Hey, jumping in here a little late. So, the body check should match any substring within the first 100MiB.

response.include_body and response.include_body_max_bytes only effect how much of the body is sent to ES.

I double checked this functionality locally here and it worked with this config:

- type: http
  id: my-monitor
  name: My Monitor
  urls: 
  - https://www.elastic.co
  schedule: "@every 10s"
  check.response:
    status: 200
    body:
      - elastic

@ozonshak can you post a screenshot of the HTTP response details from the monitor overview page, or even better, post a document from ES? Is the validation succeeding or failing?

Sorry guys. Can you please guide me to this location? I'm looking on the overview page but there are no HTTP response details. When I drill down into a monitor, I'm not seeing much either.

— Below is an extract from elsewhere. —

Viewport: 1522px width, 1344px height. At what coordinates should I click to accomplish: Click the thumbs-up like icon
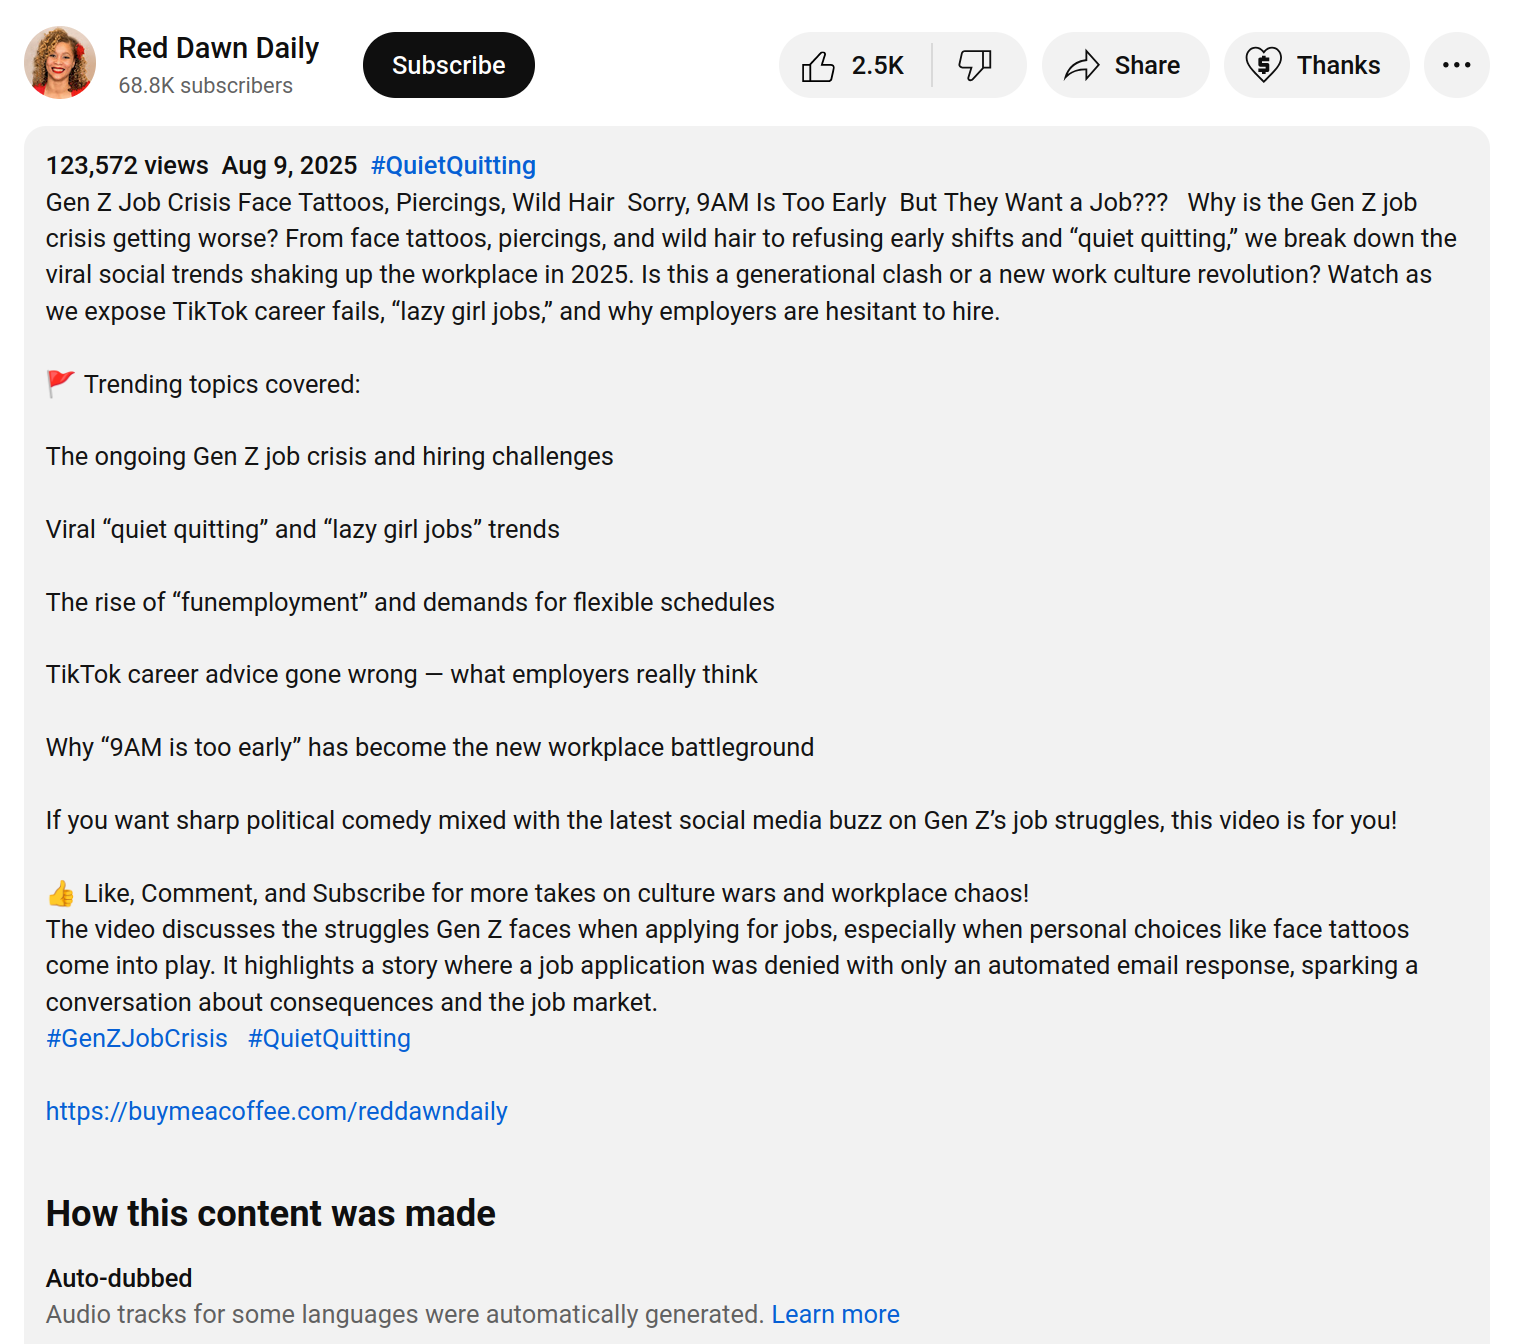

When this fails due to changes in the YML, it stops pinging, so there are no further entries.

Overview page:

Drill-down:

I'm relatively new to working with these tools, so I could also use some assistance in pulling a document out of the heartbeat index. Thanks!

To get a document , you can go to devtools and use query like this

GET heartbeat-*/_search
{
"size": 2,
"query": {
"match_all": {}
}
}

Thanks @shahzad31. So, this is returning the oldest 2 documents that were "down" failures while I was trying to set this up. Do you have a quick sort that you can please add to that search? I've been trying several ways, but it keeps telling me it can't find a mapping for any fields I try and sort on. Thanks.

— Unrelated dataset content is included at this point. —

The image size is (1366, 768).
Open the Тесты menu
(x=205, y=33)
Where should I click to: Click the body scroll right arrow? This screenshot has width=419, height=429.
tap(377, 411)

FYI - I was able to get a response body by changing the response.include_body to "always" instead of "on_error". I see a ton coming back but it won't let me scroll so I can't tell how much of the page it is capturing. I tried using a random string that I could see in the response body, but the heartbeat still stopped pinging entirely as soon as I add the body portion of the YML. Not sure what is wrong with this, but it is not taking any values without crashing the process.

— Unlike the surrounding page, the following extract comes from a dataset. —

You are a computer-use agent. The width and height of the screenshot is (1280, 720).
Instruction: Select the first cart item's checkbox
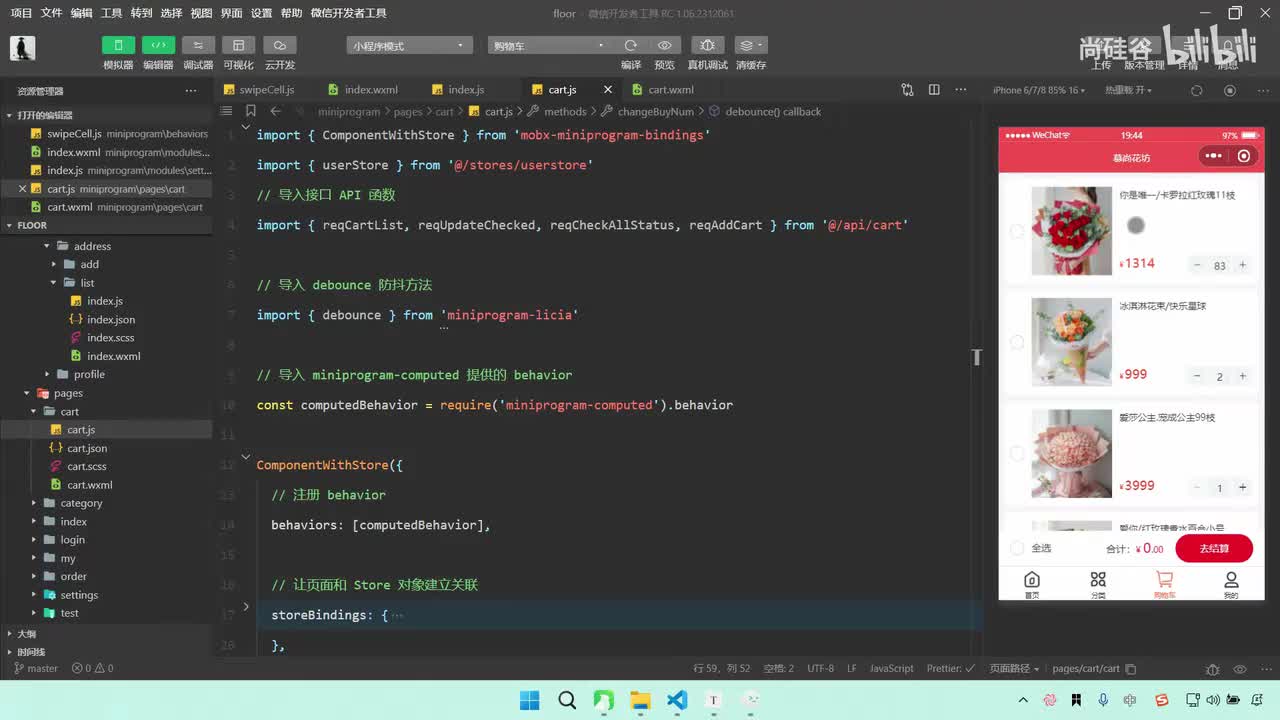[1016, 232]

Hi @shahzad31. Any further thoughts as to why I'm having this issue? I'm at a total loss. Every time I uncomment the "body" section, it basically stops heartbeat from pinging anything. I haven't been able to see any errors - the entire beat just stops working. Here is that section of the YML file:

 response.include_body_max_bytes: 99999
  response.include_body: always
  #response.include_body: on_error

  # Request settings:
  check.request:
  # Configure HTTP method to use. Only 'HEAD', 'GET' and 'POST' methods are allowed.
  method: "GET"

  # Dictionary of additional HTTP headers to send:
  #headers:

  # Optional request body content
  #body:

  # Expected response settings
  check.response:
    # Expected status code. If not configured or set to 0 any status code not
    # being 404 is accepted.
    status: 200

    # Required response headers.
    #headers:

    # Required response contents.
    body:
        - Heart

If I comment out the "body" and "heart" lines above, Heartbeat starts working again.

Hi @ozonshak, when heartbeat stops working, it must shows you some error in console that why it's not starting.

Thanks @shahzad31! I totally forgot you can run this in console mode. I was checking /var/log and output from journalctl, but wasn't seeing any errors. The console showed me an issue with the syntax. Once I searched for the error, it was because I had used a tab character to indent the "-" line, which it doesn't like. Once I changed it to spaces, it started working! Thanks for your help!

This topic was automatically closed 28 days after the last reply. New replies are no longer allowed.